Cette réputation ne remplace pas les règles. Elle permet plutôt de mieux proportionner le risque. Une plateforme peut, par exemple, demander un acompte à un nouveau client pour une commande importante, tout en offrant davantage de flexibilité à un acheteur dont plusieurs commandes précédentes ont été livrées avec succès.
Le danger serait toutefois de créer un système opaque qui pénalise une personne sans explication. Toute notation commerciale doit rester compréhensible, corrigeable et limitée aux comportements réellement pertinents. La confiance numérique doit ouvrir des portes, pas produire une nouvelle forme d’exclusion automatique.
Ce que cela signifie concrètement pour Joetri
Pour une marketplace comme Joetri, accepter le mobile money ne doit pas se limiter à afficher les logos des opérateurs sur la page de paiement. L’enjeu est de construire un parcours complet autour de la transaction.
Le client doit recevoir une confirmation claire après son paiement. Sa commande doit automatiquement passer au bon statut. Le vendeur doit savoir qu’un paiement a été validé, sans avoir accès aux informations confidentielles du client. La plateforme doit pouvoir reconnaître rapidement les paiements en attente, les transactions échouées et les éventuels doubles débits.
Joetri doit également expliquer clairement à quel moment le vendeur reçoit son argent. Le transfert peut être effectué après la confirmation de la livraison ou après l’expiration du délai de retour applicable. Mais cette règle doit être connue avant la vente. L’incertitude concernant les paiements peut décourager un commerçant, même lorsque la plateforme lui apporte de nouveaux clients.
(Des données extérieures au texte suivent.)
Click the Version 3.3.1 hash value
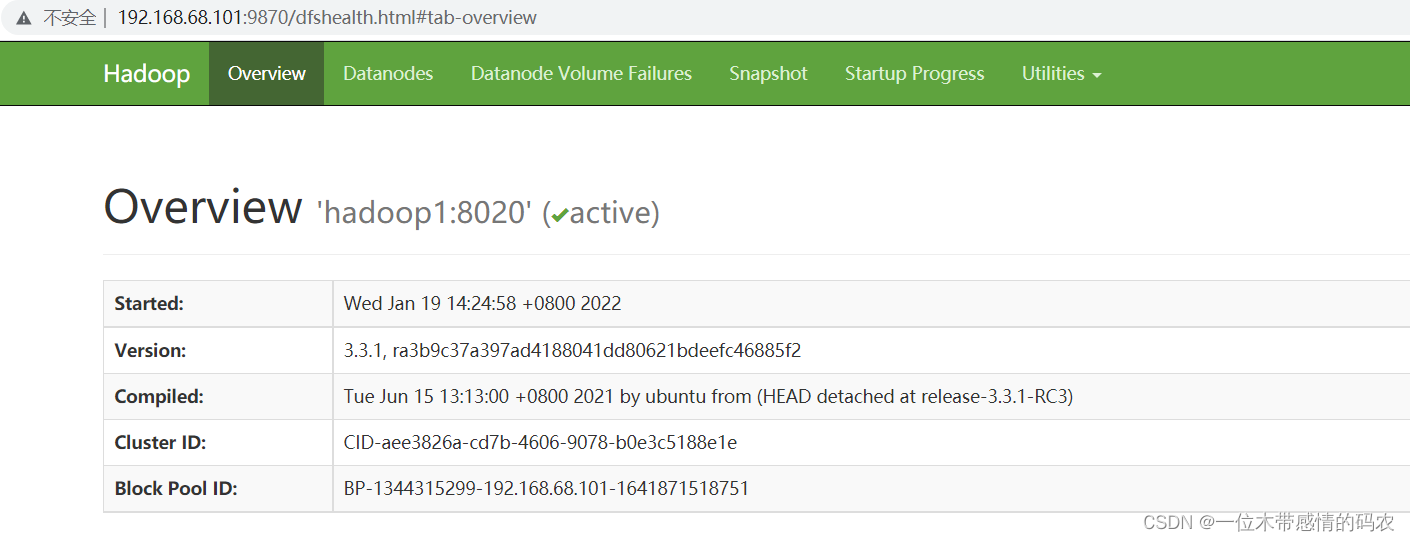Viewport: 1410px width, 541px height. click(572, 351)
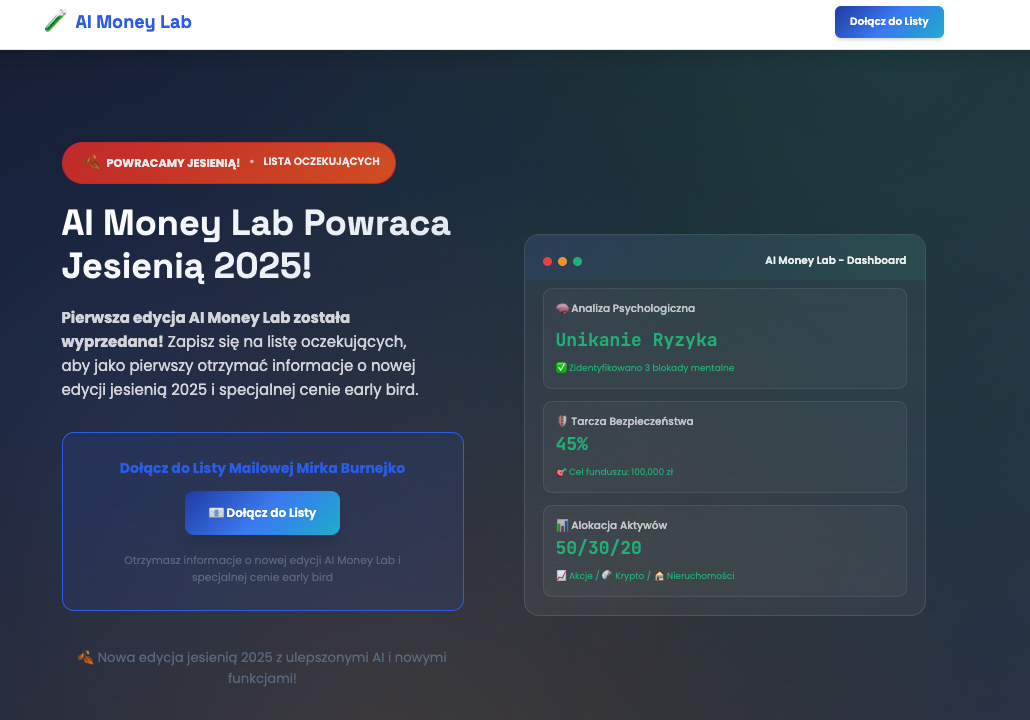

Pour l’acheteur, le mobile money peut aussi réduire la nécessité de garder de l’argent liquide au moment de la livraison. Cela améliore la sécurité du paiement et facilite la traçabilité de la commande. Le client conserve une confirmation électronique qu’il peut utiliser en cas de problème.
En 2026, la bataille se joue après le bouton « payer »
Le mobile money peut rendre le commerce en ligne beaucoup plus accessible en RDC. Mais son potentiel ne sera pas réalisé par la simple présence de logos d’opérateurs au moment du paiement. Il faut une confirmation fiable, un lien clair avec la commande, des remboursements organisés, une protection contre les demandes frauduleuses et un relevé compréhensible pour le vendeur.
La plateforme qui réussira cette orchestration transformera un geste quotidien — utiliser son téléphone pour envoyer de l’argent — en une relation commerciale complète.
Lorsque le client saura qu’il peut payer, suivre sa commande, signaler un problème si nécessaire et être remboursé selon des règles compréhensibles, le mobile money ne sera plus seulement un moyen de transfert. Il deviendra l’une des principales fondations de la marketplace africaine.